In addition to a set of symbols and a list of rules, an L-system needs a starting point, known as the "axiom". For our rabbits, suppose we start with a single baby bunny, B, as our axiom. Given a starting point, an L-system develops in a series of stages (months, in our case). At each stage, every member in the current population (represented as a string of symbols) is replaced by the right-hand-side of the rule for that symbol; if there is no rule for a given symbol, it remains unchanged. For example, here are the first few stages of the growth of our rabbit population:
Month | Population |
0 | B |
1 | A |
2 | AB |
3 | ABA |
4 | ABAAB |
5 | ABAABABA |
6 | ABAABABAABAAB |
Looking at the size of the rabbit population in each month reveals a familiar sequence: 1, 1, 2, 3, 5, 8, 13, .... Indeed, we have reproduced the original model of rabbit population growth studied by Leonardo of Pisa (son of Bonacci, hence "Fibonacci") about 800 years ago, although of course he didn't phrase it in terms of L-systems.

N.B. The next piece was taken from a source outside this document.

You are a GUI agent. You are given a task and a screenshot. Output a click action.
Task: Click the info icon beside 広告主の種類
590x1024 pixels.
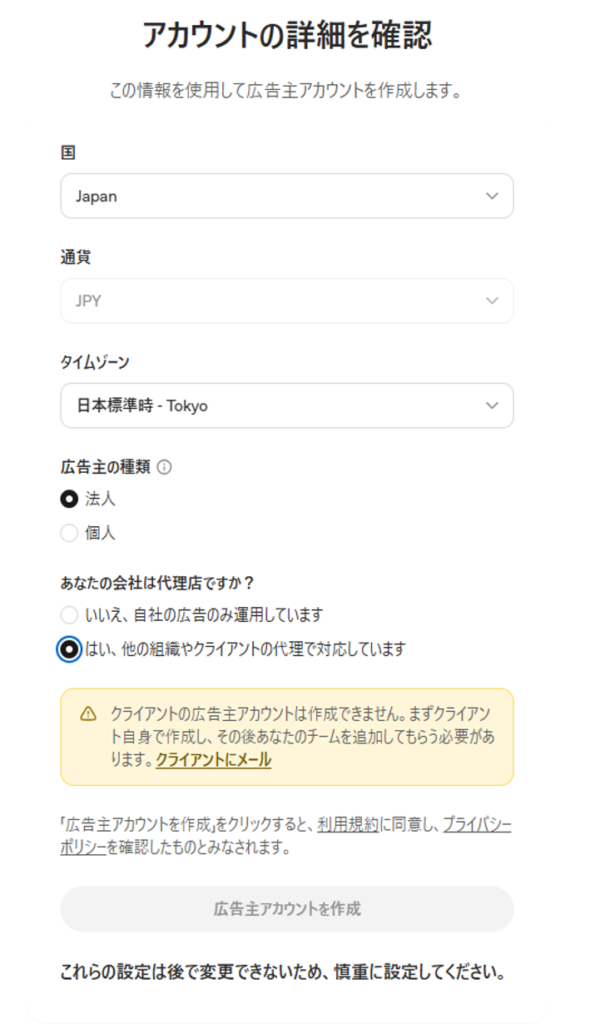165,468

To summarize, an L-system is specified by giving a list of rules describing how the symbols develop in each stage, plus an axiom which serves as the starting string of symbols. We will only consider deterministic L-systems, where there is at most one rule for each symbol, although the generalization to stochastic L-systems (where one of several rules is chosen at random for each symbol) is also very interesting.
To use an L-system to generate fractals, we will apply a
graphical interpretation to some of the generated symbols. The
graphics will be in the form of commands to a "turtle" -- an
imaginary animal that crawls around leaving trails on the screen.
Our turtle will be provided by the Turtle
class, which
has the following methods:
You will need to write a function called
interpret that takes a sequence of symbols (as
generated by running the L-system to a given stage) and gives the
appropriate sequence of commands to the turtle. You should follow
the conventions of the program FRACTINT (http://spanky.triumf.ca/www/fractint/fractint.html
)
which interprets F as drawForward, G as
moveForward, + as right, and - as
left; any other character is ignored. For example,
if the sequence of symbols were stored in a String, you could write
the following:
public void interpret(String sequence, delta) { Turtle t = new Turtle(); t.setDelta(delta); t.init(); for (int i = 0; i < sequence.length(); i++) { switch(sequence.charAt(i)) { case 'F': t.drawForward(); break; case 'G': t.moveForward(); break; case '+': t.right(); break; case '-': t.left(); break; default: // Do nothing break; } } t.display(); }
Given this function, calling interpret("F-F++F-F",
60)
results in the following display:
This is the first stage of part of the Koch snowflake curve. The entire curve may be generated using the axiom F++F++F and the single rule F --> F-F++F-F; here is the result of applying this rule for 3 stages:
As a final example, the axiom FX together with the rules F --> (nothing), X --> -FX++FY-, and Y --> +FX--FY+ produce the "dragon curve". Here it is, generated to 15 stages (resulting in about 200,000 symbols) and interpreted with an angle of 45 degrees:
Of course, since this project deals with linked lists, you won't have the sequence of symbols stored in a String, so you can't use the above version of interpret without modification. Why don't we want to use a String? Because many L-systems produce sequences that grow exponentially in the number of stages, so we may well be generating sequences of millions of symbols. Although it isn't a problem just to store millions of characters in a Java String, it is a problem to replace one of those characters by the several that might take its place when generating the next stage of a sequence -- besides the fact that Java String objects are immutable, so you have to make a copy of the entire String to change any part of it, there is the simple problem for any data structure using contiguous storage that to insert several things in place of one you have to shift everything else to make room! These problems are solved if we shift to a linked-list representation of the sequence of symbols: it is an easy matter to splice in a replacement set of nodes each time a symbol needs to be substituted by the right-hand-side of its corresponding rule.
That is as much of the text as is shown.